Your task: A complete response lists each line of the data below that includes the word "blue".

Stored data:
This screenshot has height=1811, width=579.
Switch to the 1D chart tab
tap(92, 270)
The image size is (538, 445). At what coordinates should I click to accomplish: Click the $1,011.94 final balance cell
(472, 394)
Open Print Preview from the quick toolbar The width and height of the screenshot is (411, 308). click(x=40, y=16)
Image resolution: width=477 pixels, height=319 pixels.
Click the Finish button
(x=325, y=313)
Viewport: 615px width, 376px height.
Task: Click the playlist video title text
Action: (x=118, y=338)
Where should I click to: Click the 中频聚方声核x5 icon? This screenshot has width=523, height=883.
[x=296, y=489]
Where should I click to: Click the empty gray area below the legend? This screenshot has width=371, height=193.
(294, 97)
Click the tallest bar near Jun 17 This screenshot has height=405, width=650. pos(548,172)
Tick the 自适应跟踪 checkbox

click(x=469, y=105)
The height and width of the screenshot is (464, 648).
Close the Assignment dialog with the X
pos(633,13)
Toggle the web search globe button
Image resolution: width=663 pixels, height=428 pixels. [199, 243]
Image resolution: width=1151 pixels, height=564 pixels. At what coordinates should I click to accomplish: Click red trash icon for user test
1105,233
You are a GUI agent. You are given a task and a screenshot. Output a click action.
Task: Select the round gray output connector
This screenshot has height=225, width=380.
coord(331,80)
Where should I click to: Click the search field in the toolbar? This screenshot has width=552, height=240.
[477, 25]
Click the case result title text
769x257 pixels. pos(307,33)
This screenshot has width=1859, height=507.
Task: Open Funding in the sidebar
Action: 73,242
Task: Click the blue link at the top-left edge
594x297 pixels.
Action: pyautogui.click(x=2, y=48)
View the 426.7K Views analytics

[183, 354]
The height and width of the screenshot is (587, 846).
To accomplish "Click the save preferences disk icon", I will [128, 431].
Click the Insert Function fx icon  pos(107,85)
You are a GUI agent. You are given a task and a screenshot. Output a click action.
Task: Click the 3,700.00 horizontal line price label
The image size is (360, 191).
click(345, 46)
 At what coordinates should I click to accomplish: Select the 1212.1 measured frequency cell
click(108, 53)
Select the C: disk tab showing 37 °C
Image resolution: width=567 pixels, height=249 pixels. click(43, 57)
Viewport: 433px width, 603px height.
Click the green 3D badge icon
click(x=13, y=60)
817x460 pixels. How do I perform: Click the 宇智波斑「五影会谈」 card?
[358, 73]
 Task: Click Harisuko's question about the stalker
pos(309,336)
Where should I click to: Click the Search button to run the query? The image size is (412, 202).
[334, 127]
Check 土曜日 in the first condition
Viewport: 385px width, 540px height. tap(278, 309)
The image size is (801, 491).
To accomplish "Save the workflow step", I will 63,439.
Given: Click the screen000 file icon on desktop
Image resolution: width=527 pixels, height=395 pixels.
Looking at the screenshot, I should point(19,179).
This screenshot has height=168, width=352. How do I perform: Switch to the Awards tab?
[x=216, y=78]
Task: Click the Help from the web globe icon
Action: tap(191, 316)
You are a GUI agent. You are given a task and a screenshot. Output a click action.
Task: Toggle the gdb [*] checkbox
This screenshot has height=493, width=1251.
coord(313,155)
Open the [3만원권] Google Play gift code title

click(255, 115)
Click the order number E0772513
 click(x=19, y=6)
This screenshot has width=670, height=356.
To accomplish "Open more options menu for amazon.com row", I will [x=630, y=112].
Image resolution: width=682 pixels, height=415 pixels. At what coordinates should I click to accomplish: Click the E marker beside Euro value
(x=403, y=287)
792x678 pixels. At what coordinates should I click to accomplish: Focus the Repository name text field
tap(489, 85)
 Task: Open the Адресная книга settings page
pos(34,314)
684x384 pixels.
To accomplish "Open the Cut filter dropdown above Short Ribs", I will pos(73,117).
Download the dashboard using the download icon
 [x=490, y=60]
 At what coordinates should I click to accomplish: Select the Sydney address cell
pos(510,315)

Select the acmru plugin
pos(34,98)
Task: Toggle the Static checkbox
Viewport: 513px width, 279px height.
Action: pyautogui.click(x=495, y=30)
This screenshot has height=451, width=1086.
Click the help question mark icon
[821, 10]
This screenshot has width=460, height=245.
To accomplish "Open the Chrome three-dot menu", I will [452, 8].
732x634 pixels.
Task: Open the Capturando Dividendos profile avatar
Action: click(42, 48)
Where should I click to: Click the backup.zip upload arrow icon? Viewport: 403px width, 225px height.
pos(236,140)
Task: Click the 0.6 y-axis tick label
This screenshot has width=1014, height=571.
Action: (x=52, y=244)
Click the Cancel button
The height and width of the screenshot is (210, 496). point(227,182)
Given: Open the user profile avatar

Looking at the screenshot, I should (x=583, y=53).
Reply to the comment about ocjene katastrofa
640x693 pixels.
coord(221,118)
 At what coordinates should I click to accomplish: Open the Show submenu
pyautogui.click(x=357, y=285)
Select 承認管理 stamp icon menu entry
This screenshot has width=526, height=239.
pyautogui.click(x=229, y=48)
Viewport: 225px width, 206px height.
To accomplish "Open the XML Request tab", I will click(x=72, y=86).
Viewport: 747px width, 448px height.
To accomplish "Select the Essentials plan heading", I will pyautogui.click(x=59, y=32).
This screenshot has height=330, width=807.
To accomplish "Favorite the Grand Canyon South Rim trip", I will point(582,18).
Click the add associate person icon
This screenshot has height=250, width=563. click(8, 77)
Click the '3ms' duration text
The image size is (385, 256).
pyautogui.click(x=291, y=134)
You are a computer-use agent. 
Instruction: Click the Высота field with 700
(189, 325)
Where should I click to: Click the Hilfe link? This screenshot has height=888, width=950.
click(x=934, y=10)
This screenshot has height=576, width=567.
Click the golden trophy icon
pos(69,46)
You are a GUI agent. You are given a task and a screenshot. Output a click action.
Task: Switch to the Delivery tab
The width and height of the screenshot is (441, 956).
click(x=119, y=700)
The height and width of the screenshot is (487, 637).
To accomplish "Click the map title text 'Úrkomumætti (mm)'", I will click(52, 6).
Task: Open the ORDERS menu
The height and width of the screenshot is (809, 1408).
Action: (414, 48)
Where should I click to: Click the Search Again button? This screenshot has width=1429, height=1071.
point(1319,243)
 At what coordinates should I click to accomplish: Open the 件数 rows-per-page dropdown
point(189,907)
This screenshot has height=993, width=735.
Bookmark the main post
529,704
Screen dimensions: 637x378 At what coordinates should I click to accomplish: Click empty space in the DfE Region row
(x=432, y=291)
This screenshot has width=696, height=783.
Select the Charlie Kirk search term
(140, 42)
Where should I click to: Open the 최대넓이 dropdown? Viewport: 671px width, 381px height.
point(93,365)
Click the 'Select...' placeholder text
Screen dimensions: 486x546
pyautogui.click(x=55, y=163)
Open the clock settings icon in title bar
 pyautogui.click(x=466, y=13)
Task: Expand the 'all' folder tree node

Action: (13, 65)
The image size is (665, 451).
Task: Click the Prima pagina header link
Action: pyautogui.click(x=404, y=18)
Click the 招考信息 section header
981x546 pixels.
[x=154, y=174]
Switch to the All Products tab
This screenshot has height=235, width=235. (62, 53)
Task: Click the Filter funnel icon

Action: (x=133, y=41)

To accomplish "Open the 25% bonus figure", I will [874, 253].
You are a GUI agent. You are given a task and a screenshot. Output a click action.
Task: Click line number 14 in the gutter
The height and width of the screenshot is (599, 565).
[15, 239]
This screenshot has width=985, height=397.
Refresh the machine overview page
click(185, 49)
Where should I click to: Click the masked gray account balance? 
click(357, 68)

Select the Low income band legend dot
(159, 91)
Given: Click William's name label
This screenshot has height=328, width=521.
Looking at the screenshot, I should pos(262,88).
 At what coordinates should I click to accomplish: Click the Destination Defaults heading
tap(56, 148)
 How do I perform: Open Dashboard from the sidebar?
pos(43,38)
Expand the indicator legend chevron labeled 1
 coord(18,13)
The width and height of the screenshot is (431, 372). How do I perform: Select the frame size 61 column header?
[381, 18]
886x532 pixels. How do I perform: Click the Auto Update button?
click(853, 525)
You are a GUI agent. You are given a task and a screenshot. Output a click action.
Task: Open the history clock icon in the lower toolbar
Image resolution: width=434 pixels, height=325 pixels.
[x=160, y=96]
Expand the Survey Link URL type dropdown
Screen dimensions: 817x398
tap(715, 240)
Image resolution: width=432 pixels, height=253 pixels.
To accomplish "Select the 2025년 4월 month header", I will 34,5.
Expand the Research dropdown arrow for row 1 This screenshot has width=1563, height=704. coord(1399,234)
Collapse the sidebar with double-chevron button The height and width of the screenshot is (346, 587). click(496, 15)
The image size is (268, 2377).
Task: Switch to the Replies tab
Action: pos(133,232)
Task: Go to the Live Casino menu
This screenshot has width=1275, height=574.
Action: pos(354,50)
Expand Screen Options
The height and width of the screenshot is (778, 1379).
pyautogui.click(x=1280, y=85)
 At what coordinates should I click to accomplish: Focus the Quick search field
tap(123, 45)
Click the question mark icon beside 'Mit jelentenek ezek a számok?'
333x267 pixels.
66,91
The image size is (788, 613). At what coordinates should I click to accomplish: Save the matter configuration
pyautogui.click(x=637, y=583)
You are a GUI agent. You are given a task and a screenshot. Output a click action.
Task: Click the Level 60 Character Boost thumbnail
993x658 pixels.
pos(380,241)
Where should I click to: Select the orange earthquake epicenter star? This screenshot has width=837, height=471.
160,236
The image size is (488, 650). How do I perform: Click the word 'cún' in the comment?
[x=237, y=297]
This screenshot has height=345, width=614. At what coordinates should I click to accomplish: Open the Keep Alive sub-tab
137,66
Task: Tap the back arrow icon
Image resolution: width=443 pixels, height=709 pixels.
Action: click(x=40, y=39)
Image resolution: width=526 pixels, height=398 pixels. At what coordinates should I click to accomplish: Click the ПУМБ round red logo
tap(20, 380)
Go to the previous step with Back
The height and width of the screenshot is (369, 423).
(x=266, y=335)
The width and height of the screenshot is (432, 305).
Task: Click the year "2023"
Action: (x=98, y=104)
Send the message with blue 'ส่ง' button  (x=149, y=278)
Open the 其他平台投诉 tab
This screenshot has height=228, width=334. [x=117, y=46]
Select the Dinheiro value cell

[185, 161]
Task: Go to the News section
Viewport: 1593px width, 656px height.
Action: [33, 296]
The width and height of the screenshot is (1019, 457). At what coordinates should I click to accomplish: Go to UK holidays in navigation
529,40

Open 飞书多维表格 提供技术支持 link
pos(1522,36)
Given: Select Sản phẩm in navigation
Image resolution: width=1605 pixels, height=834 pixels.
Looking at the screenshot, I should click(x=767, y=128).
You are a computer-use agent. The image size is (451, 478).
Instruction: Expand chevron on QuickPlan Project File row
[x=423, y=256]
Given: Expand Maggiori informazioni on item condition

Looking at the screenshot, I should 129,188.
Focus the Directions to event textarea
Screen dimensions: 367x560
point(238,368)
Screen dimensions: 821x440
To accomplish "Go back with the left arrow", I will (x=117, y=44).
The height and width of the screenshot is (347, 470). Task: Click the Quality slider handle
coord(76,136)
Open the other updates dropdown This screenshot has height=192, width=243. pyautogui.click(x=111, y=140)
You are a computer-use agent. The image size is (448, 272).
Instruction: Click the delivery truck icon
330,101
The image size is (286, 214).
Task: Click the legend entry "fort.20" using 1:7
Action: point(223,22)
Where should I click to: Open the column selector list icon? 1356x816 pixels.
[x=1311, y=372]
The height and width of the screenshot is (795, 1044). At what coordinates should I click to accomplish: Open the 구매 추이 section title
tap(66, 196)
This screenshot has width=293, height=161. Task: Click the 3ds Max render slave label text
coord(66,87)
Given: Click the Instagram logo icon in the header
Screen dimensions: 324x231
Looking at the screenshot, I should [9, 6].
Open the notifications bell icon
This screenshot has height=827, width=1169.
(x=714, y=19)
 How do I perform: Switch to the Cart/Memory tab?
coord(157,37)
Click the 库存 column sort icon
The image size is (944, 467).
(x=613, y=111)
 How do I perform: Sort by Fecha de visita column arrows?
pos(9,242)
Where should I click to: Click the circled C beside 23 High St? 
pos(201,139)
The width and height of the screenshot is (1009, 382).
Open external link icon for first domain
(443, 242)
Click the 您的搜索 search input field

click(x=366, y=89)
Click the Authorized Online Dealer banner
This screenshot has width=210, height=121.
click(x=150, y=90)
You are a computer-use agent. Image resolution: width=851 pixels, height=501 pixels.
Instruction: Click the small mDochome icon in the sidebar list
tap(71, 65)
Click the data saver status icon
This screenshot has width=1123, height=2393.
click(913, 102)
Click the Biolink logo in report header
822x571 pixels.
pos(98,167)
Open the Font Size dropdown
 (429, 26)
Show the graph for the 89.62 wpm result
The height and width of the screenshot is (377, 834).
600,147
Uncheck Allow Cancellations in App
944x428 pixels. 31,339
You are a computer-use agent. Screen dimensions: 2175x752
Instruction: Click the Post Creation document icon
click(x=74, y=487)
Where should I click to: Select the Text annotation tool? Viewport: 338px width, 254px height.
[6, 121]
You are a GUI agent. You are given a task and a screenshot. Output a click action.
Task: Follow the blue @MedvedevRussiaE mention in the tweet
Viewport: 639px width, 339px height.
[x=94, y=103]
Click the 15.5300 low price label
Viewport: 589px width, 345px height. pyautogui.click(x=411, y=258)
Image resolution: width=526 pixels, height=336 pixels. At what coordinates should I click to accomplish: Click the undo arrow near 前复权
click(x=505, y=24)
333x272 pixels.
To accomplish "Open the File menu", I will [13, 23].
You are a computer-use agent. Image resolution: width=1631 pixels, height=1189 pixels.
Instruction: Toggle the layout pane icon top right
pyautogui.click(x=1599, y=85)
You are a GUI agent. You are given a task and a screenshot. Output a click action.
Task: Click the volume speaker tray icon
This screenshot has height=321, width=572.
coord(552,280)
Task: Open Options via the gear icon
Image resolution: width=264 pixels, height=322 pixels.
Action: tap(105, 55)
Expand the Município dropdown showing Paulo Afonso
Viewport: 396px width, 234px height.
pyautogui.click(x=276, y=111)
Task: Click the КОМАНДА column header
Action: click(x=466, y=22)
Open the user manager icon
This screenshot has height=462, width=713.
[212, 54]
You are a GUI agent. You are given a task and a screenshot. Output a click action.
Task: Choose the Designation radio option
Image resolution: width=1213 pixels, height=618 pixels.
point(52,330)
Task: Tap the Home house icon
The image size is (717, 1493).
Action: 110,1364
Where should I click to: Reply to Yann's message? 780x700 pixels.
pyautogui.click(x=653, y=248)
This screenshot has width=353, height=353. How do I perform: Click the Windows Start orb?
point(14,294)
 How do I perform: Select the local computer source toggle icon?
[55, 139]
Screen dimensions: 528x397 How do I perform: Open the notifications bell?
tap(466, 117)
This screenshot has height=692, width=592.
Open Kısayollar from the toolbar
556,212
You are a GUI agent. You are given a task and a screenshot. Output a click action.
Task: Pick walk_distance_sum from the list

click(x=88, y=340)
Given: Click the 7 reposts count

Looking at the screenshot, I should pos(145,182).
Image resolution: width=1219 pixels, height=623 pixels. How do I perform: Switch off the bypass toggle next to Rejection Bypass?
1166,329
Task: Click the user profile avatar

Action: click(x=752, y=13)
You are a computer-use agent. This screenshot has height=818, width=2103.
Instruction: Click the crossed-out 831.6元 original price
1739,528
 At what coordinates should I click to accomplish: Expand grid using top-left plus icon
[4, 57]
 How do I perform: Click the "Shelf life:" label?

Result for this task:
Task: Click the blue link at the top-left edge
Send the message with blue 'ส่ง' button  (x=149, y=278)
Task: Follow the blue @MedvedevRussiaE mention in the tweet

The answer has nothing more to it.